Based on earlier answers by me and psmears, I've written this C# code.

It goes through the steps slowly, and it can clearly be reduced and optimized:

// Input: T: number to test.
// Output: idx: index of the number in the Fibonacci sequence.
//    eg: idx for 8 is 6. (0, 1, 1, 2, 3, 5, 8)
// Return value: True if Fibonacci, False otherwise.
static bool IsFib(long T, out int idx)
{
    double root5 = Math.Sqrt(5);
    double PSI = (1 + root5) / 2;

    // For reference, IsFib(72723460248141) should show it is the 68th Fibonacci number

    double a;

    a = T*root5;
    a = Math.Log(a) / Math.Log(PSI);
    a += 0.5;
    a = Math.Floor(a);
    idx = (Int32)a;

    long u = (long)Math.Floor(Math.Pow(PSI, a)/root5 + 0.5);

    if (u == T)
    {
        return true;
    }
    else
    {
        idx = 0;
        return false;
    }
}

Testing reveals this works for the first 69 Fibonacci numbers, but breaks down for the 70th.

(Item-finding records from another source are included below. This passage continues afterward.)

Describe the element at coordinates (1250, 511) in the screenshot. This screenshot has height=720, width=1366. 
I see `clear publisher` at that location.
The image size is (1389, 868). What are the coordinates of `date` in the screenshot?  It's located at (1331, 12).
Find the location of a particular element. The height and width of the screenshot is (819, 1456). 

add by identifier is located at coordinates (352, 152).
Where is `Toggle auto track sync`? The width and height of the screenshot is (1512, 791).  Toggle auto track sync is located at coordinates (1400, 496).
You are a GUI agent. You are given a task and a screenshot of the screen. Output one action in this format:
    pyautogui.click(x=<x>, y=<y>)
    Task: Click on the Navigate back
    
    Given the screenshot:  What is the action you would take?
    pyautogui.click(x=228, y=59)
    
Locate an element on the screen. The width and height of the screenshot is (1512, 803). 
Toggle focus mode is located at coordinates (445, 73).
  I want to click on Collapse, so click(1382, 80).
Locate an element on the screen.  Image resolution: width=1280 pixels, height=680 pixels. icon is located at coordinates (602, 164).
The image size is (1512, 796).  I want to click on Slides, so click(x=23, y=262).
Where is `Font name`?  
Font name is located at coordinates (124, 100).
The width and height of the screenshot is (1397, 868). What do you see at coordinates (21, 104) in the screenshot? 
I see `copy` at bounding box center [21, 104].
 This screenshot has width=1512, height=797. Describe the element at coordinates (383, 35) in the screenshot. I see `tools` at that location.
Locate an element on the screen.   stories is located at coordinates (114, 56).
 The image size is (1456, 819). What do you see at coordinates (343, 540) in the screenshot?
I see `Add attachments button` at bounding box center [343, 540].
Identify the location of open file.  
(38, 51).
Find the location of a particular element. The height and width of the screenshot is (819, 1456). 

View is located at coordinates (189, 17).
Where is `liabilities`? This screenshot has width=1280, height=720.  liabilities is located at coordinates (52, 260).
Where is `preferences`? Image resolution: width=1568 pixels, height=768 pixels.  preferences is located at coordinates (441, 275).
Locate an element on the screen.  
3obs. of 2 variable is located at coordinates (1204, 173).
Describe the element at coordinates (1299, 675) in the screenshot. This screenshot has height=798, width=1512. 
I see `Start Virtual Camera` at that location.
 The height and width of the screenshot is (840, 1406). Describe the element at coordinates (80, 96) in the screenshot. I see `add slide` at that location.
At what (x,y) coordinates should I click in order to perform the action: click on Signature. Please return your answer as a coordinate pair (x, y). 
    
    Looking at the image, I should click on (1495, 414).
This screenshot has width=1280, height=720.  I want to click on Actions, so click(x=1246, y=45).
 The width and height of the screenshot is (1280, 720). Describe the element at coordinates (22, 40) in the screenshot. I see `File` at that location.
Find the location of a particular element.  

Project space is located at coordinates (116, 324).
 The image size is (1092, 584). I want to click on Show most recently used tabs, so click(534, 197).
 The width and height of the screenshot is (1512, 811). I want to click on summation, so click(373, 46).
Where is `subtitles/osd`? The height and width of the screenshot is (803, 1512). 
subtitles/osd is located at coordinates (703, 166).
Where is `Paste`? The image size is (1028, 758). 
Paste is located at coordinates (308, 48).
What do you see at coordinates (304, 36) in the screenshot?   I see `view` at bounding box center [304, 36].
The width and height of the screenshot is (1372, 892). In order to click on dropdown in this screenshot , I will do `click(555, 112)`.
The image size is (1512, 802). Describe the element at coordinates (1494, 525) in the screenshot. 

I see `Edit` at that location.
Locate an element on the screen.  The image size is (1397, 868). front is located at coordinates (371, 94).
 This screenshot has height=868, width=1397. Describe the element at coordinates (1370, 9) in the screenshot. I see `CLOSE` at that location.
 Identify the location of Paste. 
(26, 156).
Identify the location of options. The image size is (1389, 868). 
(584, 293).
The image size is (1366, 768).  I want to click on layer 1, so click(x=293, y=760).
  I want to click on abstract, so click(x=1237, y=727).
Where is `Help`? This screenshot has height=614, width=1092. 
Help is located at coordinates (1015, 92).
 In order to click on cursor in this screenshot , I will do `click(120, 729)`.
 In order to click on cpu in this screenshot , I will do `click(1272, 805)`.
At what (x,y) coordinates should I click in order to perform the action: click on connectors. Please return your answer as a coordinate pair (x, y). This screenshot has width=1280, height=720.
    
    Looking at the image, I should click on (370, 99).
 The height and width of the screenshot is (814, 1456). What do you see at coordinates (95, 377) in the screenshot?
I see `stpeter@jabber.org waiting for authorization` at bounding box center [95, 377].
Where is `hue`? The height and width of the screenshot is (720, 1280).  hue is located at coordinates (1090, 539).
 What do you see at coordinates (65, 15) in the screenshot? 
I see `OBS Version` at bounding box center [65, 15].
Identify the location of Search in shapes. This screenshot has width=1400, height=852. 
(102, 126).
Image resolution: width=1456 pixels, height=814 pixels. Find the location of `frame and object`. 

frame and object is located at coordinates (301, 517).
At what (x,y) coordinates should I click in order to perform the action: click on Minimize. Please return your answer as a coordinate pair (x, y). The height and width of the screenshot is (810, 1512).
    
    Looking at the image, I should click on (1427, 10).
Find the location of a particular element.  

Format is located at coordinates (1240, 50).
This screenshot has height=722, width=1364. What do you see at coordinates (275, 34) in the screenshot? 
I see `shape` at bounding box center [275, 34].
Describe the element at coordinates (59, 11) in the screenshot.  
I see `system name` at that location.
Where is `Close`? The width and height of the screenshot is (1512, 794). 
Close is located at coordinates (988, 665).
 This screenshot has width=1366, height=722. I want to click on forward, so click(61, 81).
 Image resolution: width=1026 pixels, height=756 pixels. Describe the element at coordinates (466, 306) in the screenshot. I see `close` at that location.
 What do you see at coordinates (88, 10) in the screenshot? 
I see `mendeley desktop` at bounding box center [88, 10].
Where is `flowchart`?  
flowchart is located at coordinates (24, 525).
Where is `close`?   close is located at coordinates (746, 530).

F(69) = 117,669,030,460,994 - Works
F(70) = 190,392,490,709,135 - Fails

In all, unless you're using a BigInt library of some kind, it is probably better to have a simple lookup table of the Fibonacci Numbers and check that, rather than run an algorithm.

A list of the first 300 Numbers is readily available online.

But this code does outline a workable algorithm, provided you have enough precision, and don't overflow your number representation system.